Here, the Smiths failed to set forth their debt to the furniture company and, standing alone, this might he said to have fatally tainted the financial statement with fraud. However, the finance company knew the debt to exist. We hold that the omission should have been brought to the attention of the applicants because the finance company is bound to presume honesty and not fraud and, therefore, the omission was presumptively inadvertent.

In addition, want of caution on the part of a person claiming to have been defrauded will prevent assertion of rights under some circumstances. See McHenry v. Old Citizens National Bank, 85 Ohio St. 203, wherein it was held that one who delivered a check to a stranger without taking precautions to determine whether he was rightfully entitled thereto could not recover from a bank which paid the check and had no suspicion of the bona fides of the transaction between the drawer and the payee.

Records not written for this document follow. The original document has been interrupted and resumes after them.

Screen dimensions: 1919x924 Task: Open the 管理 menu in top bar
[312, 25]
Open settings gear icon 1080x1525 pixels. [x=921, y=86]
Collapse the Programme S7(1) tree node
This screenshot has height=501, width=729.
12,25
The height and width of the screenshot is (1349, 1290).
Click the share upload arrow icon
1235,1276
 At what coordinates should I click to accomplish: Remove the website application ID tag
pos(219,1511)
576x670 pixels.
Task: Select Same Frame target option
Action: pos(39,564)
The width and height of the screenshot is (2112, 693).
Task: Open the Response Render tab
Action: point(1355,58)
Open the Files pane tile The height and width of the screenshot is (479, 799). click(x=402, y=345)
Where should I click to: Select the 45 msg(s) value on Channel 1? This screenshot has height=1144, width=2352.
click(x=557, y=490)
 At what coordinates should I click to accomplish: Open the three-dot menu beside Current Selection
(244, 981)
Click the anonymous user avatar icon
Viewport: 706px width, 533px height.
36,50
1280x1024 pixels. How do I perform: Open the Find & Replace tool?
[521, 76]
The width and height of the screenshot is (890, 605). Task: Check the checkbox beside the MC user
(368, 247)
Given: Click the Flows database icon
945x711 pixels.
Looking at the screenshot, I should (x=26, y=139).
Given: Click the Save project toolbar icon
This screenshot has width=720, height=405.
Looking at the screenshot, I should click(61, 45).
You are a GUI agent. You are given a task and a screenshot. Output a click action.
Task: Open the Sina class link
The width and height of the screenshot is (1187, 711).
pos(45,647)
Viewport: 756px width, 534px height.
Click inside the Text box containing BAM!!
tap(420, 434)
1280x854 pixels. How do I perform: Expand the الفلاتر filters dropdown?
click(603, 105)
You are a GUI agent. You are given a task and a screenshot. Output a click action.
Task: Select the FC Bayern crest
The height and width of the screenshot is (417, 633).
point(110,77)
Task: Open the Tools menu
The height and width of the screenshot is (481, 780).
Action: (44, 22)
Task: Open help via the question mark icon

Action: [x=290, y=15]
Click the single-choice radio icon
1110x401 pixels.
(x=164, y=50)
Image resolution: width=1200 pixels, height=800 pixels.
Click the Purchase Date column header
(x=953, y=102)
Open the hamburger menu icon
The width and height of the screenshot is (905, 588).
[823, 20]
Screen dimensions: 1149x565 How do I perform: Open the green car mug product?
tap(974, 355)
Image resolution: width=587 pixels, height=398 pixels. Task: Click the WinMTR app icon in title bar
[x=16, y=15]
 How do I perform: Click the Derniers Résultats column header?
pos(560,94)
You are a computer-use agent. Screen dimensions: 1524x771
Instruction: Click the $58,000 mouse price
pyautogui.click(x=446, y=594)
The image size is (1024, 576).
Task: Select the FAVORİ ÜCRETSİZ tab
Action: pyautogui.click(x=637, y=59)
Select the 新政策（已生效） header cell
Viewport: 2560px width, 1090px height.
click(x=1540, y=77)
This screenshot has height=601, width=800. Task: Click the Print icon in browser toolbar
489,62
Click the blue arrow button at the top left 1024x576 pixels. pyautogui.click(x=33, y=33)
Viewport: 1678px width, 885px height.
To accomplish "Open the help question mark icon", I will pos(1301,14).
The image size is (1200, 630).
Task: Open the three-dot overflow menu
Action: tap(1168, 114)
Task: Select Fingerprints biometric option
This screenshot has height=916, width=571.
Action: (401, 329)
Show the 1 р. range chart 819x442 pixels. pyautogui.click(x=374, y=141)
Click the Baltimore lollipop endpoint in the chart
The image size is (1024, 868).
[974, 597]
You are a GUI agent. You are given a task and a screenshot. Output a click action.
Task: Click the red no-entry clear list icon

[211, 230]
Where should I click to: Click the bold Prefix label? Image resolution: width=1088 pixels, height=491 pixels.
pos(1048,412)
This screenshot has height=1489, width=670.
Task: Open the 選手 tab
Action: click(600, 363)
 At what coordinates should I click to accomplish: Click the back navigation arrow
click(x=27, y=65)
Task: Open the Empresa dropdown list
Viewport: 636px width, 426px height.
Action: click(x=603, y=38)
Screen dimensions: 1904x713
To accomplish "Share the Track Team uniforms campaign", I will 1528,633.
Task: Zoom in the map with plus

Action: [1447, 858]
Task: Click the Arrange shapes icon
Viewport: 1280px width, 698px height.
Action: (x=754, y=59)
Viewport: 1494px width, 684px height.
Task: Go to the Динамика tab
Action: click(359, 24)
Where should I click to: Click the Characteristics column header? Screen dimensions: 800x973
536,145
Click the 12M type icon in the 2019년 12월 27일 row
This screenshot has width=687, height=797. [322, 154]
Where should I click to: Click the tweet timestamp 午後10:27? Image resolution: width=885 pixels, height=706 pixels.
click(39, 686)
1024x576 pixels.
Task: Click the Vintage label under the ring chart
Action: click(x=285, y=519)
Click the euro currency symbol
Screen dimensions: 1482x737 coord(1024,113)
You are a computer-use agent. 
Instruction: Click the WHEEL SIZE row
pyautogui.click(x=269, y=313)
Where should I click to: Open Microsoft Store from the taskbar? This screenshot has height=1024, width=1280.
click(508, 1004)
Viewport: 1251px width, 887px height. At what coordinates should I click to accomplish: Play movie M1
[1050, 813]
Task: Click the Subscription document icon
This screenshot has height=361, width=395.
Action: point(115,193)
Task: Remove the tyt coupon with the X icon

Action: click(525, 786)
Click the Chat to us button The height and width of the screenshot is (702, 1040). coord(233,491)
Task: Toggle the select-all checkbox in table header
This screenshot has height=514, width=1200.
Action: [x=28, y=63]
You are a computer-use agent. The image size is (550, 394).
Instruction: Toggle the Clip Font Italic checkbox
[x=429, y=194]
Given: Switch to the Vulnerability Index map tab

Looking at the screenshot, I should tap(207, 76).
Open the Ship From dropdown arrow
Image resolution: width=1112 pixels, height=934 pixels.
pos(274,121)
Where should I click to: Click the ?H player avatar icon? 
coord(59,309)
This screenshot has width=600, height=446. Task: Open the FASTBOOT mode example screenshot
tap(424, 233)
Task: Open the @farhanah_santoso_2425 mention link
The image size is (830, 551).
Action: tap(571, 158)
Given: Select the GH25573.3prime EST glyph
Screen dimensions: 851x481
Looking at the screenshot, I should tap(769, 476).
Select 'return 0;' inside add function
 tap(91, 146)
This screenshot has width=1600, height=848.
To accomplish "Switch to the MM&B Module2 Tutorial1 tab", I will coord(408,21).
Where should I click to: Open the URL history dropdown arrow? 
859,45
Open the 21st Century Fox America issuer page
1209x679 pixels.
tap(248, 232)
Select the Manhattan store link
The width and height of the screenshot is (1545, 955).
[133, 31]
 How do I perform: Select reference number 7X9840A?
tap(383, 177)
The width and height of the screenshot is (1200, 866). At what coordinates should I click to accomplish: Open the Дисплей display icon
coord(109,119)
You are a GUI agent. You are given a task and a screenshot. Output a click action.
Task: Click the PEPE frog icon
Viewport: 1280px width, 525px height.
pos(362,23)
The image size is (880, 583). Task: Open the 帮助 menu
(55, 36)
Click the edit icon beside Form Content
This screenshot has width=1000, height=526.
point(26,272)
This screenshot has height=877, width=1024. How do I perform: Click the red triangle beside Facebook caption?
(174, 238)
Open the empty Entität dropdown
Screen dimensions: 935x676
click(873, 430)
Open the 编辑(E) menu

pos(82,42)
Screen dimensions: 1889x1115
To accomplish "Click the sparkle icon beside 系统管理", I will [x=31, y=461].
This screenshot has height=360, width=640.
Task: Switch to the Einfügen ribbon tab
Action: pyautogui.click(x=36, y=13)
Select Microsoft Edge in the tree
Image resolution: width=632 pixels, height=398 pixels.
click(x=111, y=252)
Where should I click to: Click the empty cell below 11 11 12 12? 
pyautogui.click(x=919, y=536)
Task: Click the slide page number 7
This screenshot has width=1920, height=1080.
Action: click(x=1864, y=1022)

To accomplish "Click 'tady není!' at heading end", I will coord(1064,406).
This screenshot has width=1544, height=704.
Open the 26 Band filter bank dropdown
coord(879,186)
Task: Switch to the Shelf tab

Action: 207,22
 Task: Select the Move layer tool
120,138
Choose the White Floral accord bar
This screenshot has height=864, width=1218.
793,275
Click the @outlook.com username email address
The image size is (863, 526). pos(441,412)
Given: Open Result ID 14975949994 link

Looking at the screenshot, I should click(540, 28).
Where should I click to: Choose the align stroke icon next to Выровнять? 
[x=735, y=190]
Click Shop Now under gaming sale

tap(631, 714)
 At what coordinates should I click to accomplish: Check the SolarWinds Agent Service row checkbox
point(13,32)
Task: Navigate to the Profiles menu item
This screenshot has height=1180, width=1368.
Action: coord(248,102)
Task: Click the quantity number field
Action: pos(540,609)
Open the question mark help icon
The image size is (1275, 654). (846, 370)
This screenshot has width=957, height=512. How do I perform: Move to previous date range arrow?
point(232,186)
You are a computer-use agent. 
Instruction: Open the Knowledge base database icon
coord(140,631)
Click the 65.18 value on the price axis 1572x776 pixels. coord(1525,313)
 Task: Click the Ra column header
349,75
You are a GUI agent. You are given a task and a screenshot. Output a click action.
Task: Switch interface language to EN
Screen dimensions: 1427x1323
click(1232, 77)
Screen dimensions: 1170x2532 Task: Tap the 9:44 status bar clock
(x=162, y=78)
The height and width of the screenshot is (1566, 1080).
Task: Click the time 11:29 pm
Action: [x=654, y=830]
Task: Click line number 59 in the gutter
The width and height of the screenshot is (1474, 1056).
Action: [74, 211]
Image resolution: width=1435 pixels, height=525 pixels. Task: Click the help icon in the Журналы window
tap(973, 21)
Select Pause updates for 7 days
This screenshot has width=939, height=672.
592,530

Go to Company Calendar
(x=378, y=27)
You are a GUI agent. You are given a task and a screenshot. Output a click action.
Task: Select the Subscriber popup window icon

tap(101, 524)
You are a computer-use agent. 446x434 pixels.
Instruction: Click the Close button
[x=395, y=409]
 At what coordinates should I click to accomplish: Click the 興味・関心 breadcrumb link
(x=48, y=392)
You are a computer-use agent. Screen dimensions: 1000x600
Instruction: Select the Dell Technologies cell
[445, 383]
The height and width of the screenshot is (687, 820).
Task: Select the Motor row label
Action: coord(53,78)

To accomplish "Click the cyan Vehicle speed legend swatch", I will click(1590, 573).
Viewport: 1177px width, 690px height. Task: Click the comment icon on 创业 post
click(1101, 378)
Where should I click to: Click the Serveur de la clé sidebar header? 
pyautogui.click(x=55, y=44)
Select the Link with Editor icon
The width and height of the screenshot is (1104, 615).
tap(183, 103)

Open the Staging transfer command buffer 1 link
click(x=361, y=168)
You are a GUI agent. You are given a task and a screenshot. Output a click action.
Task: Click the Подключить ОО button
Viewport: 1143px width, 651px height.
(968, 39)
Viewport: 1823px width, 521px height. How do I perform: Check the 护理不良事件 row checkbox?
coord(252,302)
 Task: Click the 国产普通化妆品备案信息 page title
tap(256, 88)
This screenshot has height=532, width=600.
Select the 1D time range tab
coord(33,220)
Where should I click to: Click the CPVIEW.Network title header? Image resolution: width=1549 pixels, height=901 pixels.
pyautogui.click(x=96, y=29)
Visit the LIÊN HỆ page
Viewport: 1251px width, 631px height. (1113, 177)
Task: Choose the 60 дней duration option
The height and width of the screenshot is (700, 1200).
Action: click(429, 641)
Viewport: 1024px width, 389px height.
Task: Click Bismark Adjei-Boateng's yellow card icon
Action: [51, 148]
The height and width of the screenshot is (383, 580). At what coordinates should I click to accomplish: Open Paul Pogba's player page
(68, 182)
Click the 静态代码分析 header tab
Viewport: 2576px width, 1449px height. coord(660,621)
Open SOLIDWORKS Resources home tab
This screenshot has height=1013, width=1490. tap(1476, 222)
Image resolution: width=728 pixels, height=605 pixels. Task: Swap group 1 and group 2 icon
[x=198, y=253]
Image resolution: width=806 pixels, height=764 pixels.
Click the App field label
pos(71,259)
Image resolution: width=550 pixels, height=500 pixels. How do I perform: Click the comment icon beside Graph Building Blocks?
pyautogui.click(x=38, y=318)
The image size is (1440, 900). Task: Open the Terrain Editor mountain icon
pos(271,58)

Whether the conduct of the finance company in the case at bar estops it to set up fraud or whether such conduct negates completely its assertion that the false financial statement was relied upon is immaterial. No lender who is fully aware of an omission in a statement intended to induce the granting of a loan can be said either to have been reasonably cautious or prudent or to have trusted the statement.

Ergo, there was no fraud perpetrated, and the discharge in bankruptcy bars the remedy of plaintiff seeking to recover upon the note.

The judgment of the Cincinnati Municipal Court is reversed as to James Smith only, and final judgment in his favor is rendered here. The judgment against Barbara Smith is affirmed.

Judgment accordingly.

Long, P. J., and Hildebeant, J., concur.